DeepSpeed
DeepSpeed copied to clipboard
[BUG]nvcc fatal when DS_BUILD_TRANSFORMER_INFERENCE=1
i user pytorch 1.12 with cuda 11.6, and with ds config of
DS_BUILD_FUSED_ADAM=1 DS_BUILD_CPU_ADAM=1 DS_BUILD_UTILS=1 DS_BUILD_TRANSFORMER=0 DS_BUILD_STOCHASTIC_TRANSFORMER=0 DS_BUILD_TRANSFORMER_INFERENCE=1 DS_BUILD_OPS=0
use pip3 install deepspeed --global-option="build_ext" --global-option="-j8"

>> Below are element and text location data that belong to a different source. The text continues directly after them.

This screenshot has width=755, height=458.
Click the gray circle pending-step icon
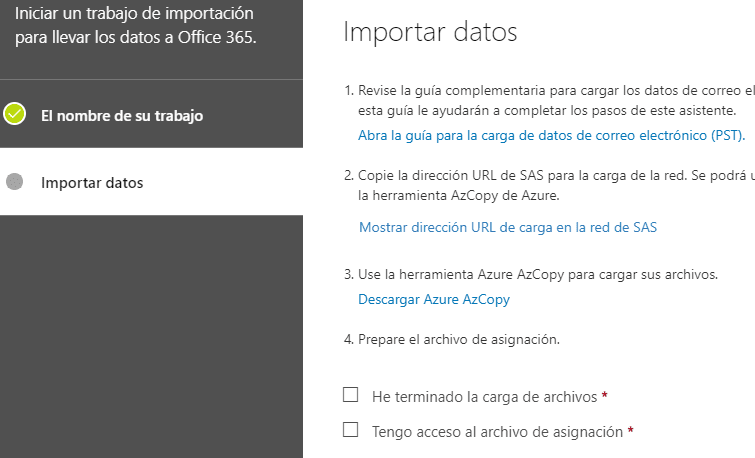[14, 182]
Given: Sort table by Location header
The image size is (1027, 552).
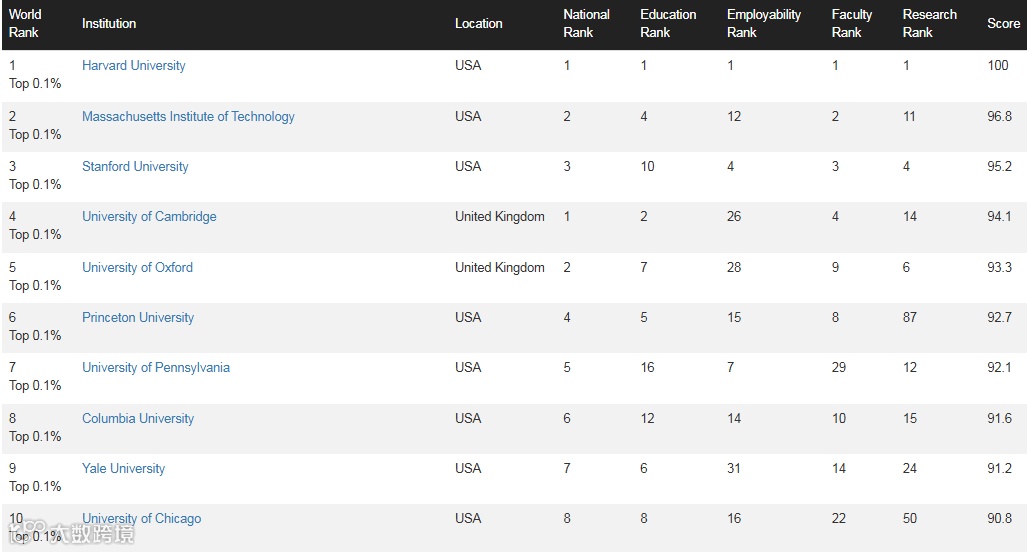Looking at the screenshot, I should click(x=478, y=24).
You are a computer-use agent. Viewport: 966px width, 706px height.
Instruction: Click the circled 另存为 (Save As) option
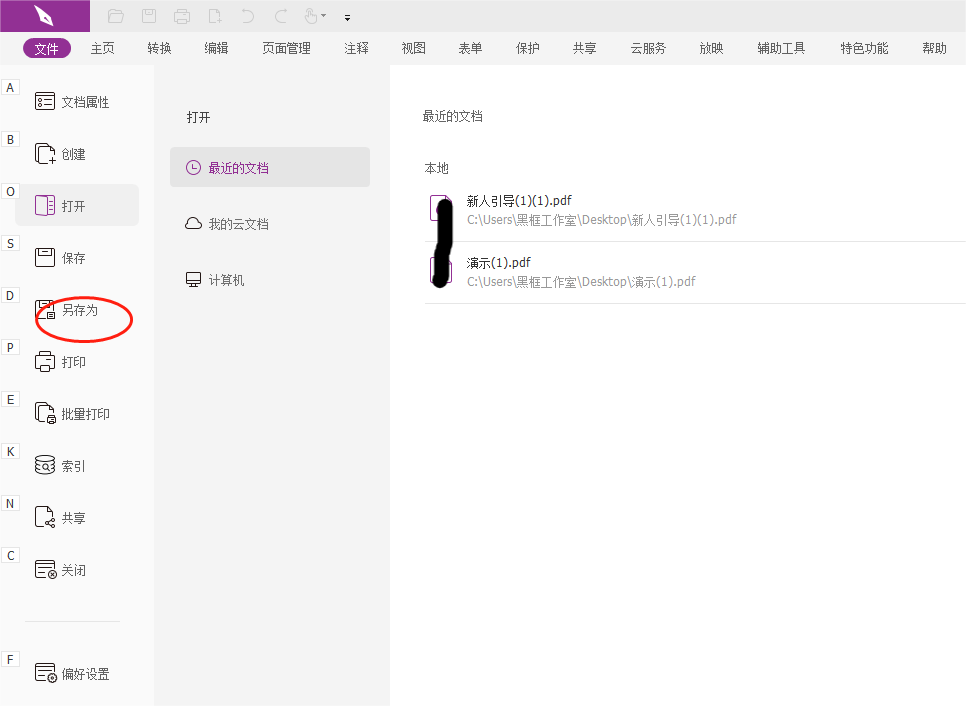click(x=82, y=310)
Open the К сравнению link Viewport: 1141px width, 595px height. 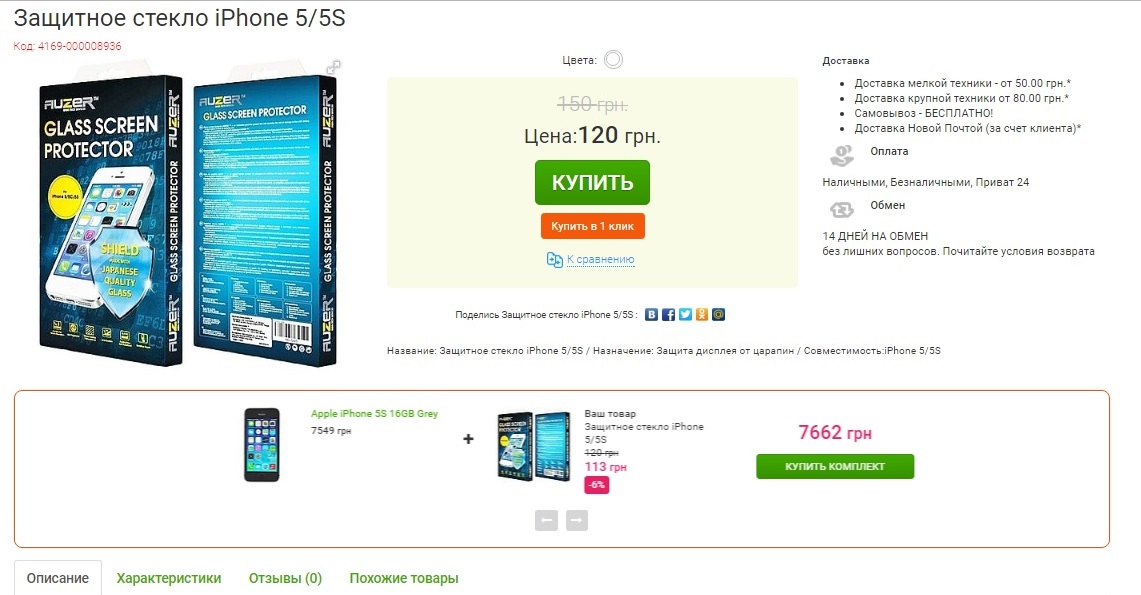(600, 259)

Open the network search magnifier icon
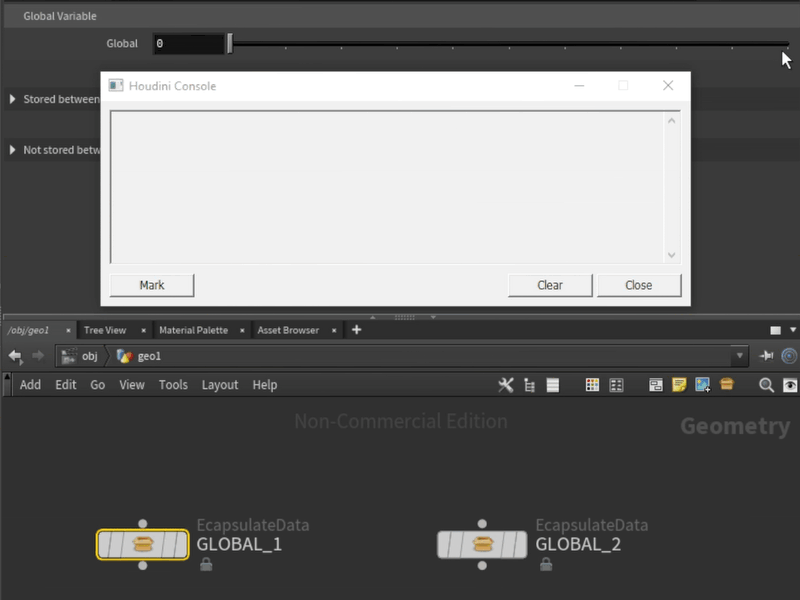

and the finnal error is error: command '/usr/local/cuda/bin/nvcc' failed with exit code 1
nvcc fatal : Unknown option '-Wno-reorder'
What version of pip do you have installed? pip --version
0.9.1 error bug 0.9.0 works
@kuangdao you get this bug with deepspeed 0.9.1
but not with 0.9.0
?
I solved this by simply removed additional options, i.e. DS_BUILD_OPS=1 pip install deepspeed
You doesn't solve the issue as you never build extensions any more.
I got the same error.
torch 1.13.1+cu117
torchaudio 0.13.1+cu117
torchvision 0.14.1+cu117
deepspeed==0.9.2 cuda==11.7
nvcc fatal : Unknown option '-Wno-reorder' nvcc fatal : Unknown option '-Wall'
Same error with the latest Nvidia pytorch Docker image. It happens to me with both 0.9.0
and 0.9.4
(and presumably every version in between).
Nvidia driver version: 525.116.03.
Using nvidia-container-runtime
.
RTX 6000 Ada GPU.
Minimal repro:
FROM nvcr.io/nvidia/pytorch:23.05-py3
RUN pip install --upgrade pip
RUN apt-get update
RUN apt-get install -y libaio-dev
ENV CUDA_HOME='/usr/local/cuda'
RUN pip install py-cpuinfo
# NOTE: do this: https://stackoverflow.com/questions/59691207/docker-build-with-nvidia-runtime
RUN DS_BUILD_OPS=1 DS_BUILD_SPARSE_ATTN=0 pip install deepspeed==0.9.4 --global-option="build_ext" --global-option="-j32"
This seems to be a longstanding bug in pytorch, with many duplicate issues (https://github.com/pytorch/vision/issues/2001, https://github.com/pytorch/pytorch/issues/36378, https://github.com/pytorch/pytorch/issues/31283).
It seems to come from https://github.com/pytorch/pytorch/blob/15eed5b73ef1ebe0d1142d70bab7c20300a2aa2c/cmake/public/utils.cmake#L435
It's not clear to me why this bug doesn't affect everyone, which makes me think there is probably a workaround out there somewhere.
Setting NVCC_PREPEND_FLAGS="--forward-unknown-opts"
appears to be a workaround for this issue.